RIVES DU TEMPS, Antoinette Jaume (La Bartavelle Éditeur, Charlieu, 1995).

Voici une vraie poésie de méditation ; un poète, dans son authentique langage de poète, aborde les thèmes majeurs d’une métaphysique : la vie, la mort, les choses, les mots, la conscience, le temps. Est-il besoin de dire qu’Antoinette Jaume ne nous donne pas la « traduction poétique » d’un système philosophique ? C’est son expérience propre, vécue en poésie, qui produit d’elle-même les interrogations fondamentales. Le livre, en ses trois parties (Rives du temps, Visage écrit, Paroles de vent) nous conduit pas à pas dans une exploration des profondeurs. Si le poème, dès la première partie, sonde les abîmes de l’être, il y parvient comme en dépit des images et des mots qu’il emploie, frappés d’emblée d’une sorte de soupçon radical :

Le gouffre étreint et voudrait révéler
le mensonge des images ces noms qui
ne nomment pas ces mots
qui ne disent pas tout à fait

et de même, ailleurs :

Les choses traquent les mots
jusqu’au bord de leur nuit.

Le questionnement, avant même de s’adresser à l’être du monde, érode nos propres facultés de perception et d’expression :

Jusqu’où va le regard ?
Jusqu’où va la parole ?

[…]
Au déchirant royaume d’être
la pulpe et la parure taisent le noyau

En lisière se tient donc le poème. Du temps, de la mort, – de la mer qui en est séjour et symbole (le bruit de la mer mental et rare / pareil au souvenir) –, il se veut simplement la rive d’où le néant semble proche,

peut-être continuité autre peut-être
mémoire et recommencement

Au terme d’une intense et insistante méditation de la mort, d’une descente aux villes englouties, aux profondeurs des sables et de l’océan, et dans la terre douce qui emplit narines et paupières / écrase le cri contre les dents,

[…] plus rien ne subsiste qu’un peu
de lumière suspendue
aveuglée aveuglante
sans paupière ni rétine
en ce temps hors du temps.

La deuxième partie de l’ouvrage, Visage écrit, prolonge ces pensées en une quête à la fois sobre et passionnée : celle du visage absent, serein sous ses blessures / que la main a su si bien caresser / épanouir en belle chair sous sa paume.
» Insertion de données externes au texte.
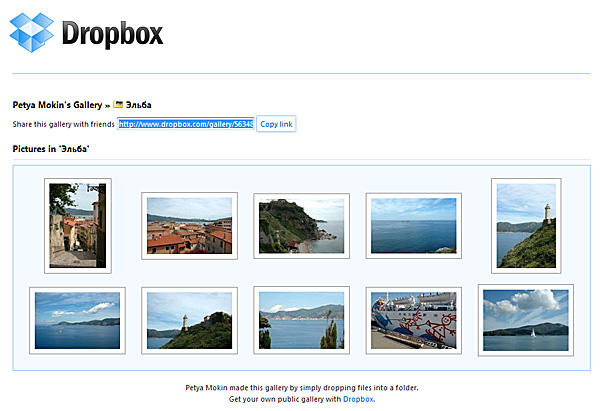600x411 pixels.
Task: Click the Dropbox wordmark in header
Action: coord(112,35)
Le visage sera déchiffré d’un regard sûr, celui du peintre qu’est aussi notre poète :

Fondus inédits du visage
qu’aucun pinceau n’approche
bleus maculés de brûlures
violets à la frange des pourpres

[…]
Par touches à peine affleurantes
les ocres soulignent le lisse de la pierre
sous la transparence de la peau.

Le visage amoureusement épié, où se succèdent les phases du rire, du rictus, du sourire si proche des larmes, cette face affrontée au paysage et transcendée elle-même en paysage – Visage de forêts et de lacs / avec des plages lisses / des falaises chauffées d’un sourire lent – subit sans cesse perte et reconquête, transfiguration et, de nouveau, perte, jusqu’à ne plus répondre à un appel inabouti, jusqu’à ne plus rendre regard pour regard :

Ces yeux ne voient plus que leur ciel intérieur […]

S’il est une réponse, c’est dans la troisième partie, Paroles de vent, qu’on pourra l’entendre : leçons qui parviennent en écho (m’as-tu dit […], disais-tu […], m’as-tu dit encore […], as-tu alors murmuré), comme les bribes d’un dialogue longtemps interrompu, puis repris dans la mémoire. L’attente y est célébrée, dans un oubli tourné vers l’outrepas […], avec un regard qui reflue / vers la pupille des origines. Car, après l’épuisement de toute passion, de toute fièvre et de toute attente, le sommeil qui vient n’est / jamais qu’une autre attente.

Le monde ainsi renoncé, une vie est légitimée hors du temps :

enfin un silence que nulle foudre
ne saurait rompre
Une fin qui abolit toute limite.

Dans ce très beau livre où l’art des couleurs dompte le tragique, jamais la profondeur de la pensée ne nuit à l’élan du poème ; elle l’exalte au contraire, dans une beauté toujours grave et sereine, qui atteint à la sagesse.

©Paul Farellier

(Note de lecture in Les Hommes sans épaules, n° 1, 3ème trimestre 1997)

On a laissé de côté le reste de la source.